Ces études poolées qui portent sur un effectif conséquent établissent une association positive entre la consommation de boissons sucrées et la mortalité principalement du fait d’un excès de décès imputables à une cause cardiovasculaire. Il semble exister une relation de type dose-effet à des niveaux de risque relatif qui restent très faibles dans une population particulière qui est celle des professionnels de santé. Le lien de causalité n’est certes pas pour autant établi, d’autant que les effets varient d’une cohorte à l’autre : ainsi, l’impact des BES sur la mortalité globale et vasculaire n’est manifeste que dans la NHS, ce qui laisse interrogateur et nécessite confirmation.
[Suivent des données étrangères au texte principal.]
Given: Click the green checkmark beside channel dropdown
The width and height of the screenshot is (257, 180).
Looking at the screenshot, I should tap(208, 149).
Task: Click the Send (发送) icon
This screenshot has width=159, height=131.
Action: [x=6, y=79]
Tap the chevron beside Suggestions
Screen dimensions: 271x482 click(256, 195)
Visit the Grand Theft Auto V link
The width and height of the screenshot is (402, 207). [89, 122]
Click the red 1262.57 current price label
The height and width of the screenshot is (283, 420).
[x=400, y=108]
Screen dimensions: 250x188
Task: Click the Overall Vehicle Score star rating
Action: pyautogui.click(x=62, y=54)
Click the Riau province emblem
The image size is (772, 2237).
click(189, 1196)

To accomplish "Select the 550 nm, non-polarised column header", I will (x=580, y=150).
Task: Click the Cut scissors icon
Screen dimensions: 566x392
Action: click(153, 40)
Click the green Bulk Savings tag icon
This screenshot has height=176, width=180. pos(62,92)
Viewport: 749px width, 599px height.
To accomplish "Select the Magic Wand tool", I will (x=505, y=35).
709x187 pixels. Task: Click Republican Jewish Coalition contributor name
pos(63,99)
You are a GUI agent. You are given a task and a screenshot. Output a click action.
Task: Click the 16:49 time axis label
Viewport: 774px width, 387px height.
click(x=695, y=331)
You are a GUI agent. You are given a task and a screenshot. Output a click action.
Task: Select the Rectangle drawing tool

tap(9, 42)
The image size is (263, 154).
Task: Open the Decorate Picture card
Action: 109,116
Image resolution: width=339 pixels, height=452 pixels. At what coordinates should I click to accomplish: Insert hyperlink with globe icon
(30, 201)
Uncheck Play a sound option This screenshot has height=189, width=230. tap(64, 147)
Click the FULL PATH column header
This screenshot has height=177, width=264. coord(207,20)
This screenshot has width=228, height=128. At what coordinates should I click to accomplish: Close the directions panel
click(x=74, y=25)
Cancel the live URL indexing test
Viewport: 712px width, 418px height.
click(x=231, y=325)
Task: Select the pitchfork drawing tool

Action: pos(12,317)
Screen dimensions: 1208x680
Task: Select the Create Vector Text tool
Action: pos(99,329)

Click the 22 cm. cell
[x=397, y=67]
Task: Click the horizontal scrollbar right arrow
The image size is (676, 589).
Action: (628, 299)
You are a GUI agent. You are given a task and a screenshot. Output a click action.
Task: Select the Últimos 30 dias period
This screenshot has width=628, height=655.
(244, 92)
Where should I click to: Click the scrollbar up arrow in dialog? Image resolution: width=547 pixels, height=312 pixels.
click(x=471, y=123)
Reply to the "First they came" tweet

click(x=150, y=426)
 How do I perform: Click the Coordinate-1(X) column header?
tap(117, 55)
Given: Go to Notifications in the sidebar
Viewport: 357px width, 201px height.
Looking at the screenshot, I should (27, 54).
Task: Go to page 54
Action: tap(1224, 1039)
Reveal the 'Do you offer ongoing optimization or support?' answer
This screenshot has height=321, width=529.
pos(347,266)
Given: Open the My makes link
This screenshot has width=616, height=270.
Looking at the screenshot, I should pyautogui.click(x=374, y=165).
Il n’en reste pas moins que ces résultats semblent suffisants pour déconseiller la consommation excessive a fortiori massive de boissons sucrées et la remarque vaut pour celles qui sont enrichies en édulcorants de synthèse. L’eau reste la meilleure des boissons jusqu’à preuve du contraire, même pour les sportifs qui ont un peu trop tendance à lui préférer certaines boissons dites énergisantes : ces dernières sont en fait des cocktails caloriques qui font la part belle à divers hydrates de carbone.
Dr Catherine Watkins
RÉFÉRENCE : Vasanti S M et coll. : Long-Term Consumption of Sugar-Sweetened and Artificially Sweetened Beverages and Risk of Mortality in US Adults. Circulation, 2019 ;139(18):2113-2125. doi: 10.1161/CIRCULATIONAHA.118.037401.